On a related issue, the Court finds inadmissible the plaintiffs' evidence regarding the defendant's financial trouble as detailed in the WV-Page documents. Of course, this is not to say that any residual evidence of the defendant's financial difficulty is not probative on the issue of gross negligence. However, absent more, the Court is reluctant to conclude that the probative value of this evidence — i.e., that the defendant was in debt at the time of conducting the surgery — outweighs its prejudicial effect.
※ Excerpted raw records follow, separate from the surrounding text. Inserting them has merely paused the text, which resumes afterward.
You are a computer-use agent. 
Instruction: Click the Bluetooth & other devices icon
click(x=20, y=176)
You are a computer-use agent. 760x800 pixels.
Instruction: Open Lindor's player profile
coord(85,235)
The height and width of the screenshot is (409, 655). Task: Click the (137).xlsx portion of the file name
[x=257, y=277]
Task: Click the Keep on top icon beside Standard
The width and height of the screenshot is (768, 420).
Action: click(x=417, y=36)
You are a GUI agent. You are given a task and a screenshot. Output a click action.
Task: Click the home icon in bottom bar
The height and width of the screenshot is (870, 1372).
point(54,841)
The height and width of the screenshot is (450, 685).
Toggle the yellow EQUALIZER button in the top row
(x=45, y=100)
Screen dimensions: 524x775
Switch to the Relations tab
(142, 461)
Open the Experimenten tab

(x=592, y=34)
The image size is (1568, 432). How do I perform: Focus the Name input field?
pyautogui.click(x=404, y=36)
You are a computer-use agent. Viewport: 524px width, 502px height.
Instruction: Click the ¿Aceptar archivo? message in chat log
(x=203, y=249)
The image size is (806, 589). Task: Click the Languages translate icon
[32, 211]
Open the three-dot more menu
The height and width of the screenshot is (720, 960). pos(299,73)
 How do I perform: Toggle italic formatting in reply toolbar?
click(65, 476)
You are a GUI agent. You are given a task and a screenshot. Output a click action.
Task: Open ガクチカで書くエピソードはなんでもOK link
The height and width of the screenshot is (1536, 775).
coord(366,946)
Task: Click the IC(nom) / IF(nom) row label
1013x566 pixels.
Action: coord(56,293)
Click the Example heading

Finally, the Court finds admissible Dr. Steven Boc's proposed testimony regarding whether the defendant deviated from the applicable standard of care in failing to explore alternative treatment options. The defendant has filed a motion attempting to exclude the portion of Dr. Boc's testimony reasoning that the defendant violated the standard of care and Ms. Maynard's right to informed consent by failing to advise her both on the restrictions on his license, or his past or current treatment under the voluntary agreement. As to this issue, the Court concludes that, at the time of the surgery, the defendant had not waived his right to confidentiality in the information relating to the voluntary assistance program he entered pursuant to the provisions of West Virginia Code § 30-3-9(h)(1). The Court cannot conceive that the West Virginia Legislature intended § 30-3-9(h)(4) to protect this type of information, but require its disclosure when a physician obtains informed consent to treat a patient. Therefore, even if the evidence is discoverable, the plaintiffs have offered no support for the proposition that the defendant had to disclose it at the time of treating Ms. Maynard in contravention of the protections set forth in § 30-3-9(h)(4).
CONCLUSION
In accordance with the foregoing Order, the following motions, (1) Daubert Motion to Preclude the Testimony of Bobby Miller, II, M.D. [Doc. 154]; (2) Motion to Preclude Any Use of or Reference to Any Issue Involving Jeffrey Shook, DPM's Prior Substance Abuse, Subsequent Rehabilitation, Consent Agreements, Treatment Prior to, During, or After the Alleged Negligence [Doc. 157]; (3) Motion to Preclude Any Use of or Reference to Dr. Shook Being Under the Influence During Plaintiff's Treatment [Doc. 159]; (4) Motion to Preclude Any Use of or Reference to West Virginia Professional Advocacy Group Effort and Brian McDevitt [Doc. 160]; and (5) Motion to Strike the Testimony of Dr. Steven Boc, D.P.M. as Set Forth in Plaintiffs' Supplemental Expert Disclosure [Doc. 195], are GRANTED insofar as they seek to exclude evidence at trial of any information received, maintained or developed by the WVBOM relating to the defendant's participation in WV-Page and the defendant's alleged chemical dependency and treatment that constituted the subject of his voluntary consent agreement. To the extent that any of the instant motions concern evidence outside of this holding, they are DENIED.
The Court DIRECTS the Clerk to send a copy of this Order to counsel of record and any unrepresented parties.